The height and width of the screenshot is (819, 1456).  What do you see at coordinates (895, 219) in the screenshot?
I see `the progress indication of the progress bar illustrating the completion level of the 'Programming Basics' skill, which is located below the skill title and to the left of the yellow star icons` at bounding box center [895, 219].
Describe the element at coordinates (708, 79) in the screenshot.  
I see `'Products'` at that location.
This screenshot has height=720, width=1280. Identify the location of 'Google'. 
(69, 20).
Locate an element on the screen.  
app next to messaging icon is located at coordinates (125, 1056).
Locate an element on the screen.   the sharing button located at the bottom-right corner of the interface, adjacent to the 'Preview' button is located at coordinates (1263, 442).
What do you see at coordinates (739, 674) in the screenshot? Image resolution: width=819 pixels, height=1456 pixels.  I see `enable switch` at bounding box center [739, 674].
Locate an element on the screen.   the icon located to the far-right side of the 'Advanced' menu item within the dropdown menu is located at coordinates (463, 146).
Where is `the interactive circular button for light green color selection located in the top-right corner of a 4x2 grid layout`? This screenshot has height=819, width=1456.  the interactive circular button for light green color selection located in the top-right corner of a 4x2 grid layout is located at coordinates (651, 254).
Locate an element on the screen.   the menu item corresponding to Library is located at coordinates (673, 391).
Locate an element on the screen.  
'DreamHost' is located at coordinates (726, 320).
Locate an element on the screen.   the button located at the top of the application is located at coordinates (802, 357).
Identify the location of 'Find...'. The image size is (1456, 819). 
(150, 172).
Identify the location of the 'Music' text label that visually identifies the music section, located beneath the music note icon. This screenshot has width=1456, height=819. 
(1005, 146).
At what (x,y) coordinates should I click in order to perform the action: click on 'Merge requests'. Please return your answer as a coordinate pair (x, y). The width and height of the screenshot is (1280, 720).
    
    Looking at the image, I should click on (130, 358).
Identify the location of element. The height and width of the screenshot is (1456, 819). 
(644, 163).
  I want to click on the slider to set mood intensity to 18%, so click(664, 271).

________________________

◆ Requirement
Please tally the lines in the records above that contain the string "corner", treating case as significant, and give only the number.

◆ Exercise response
2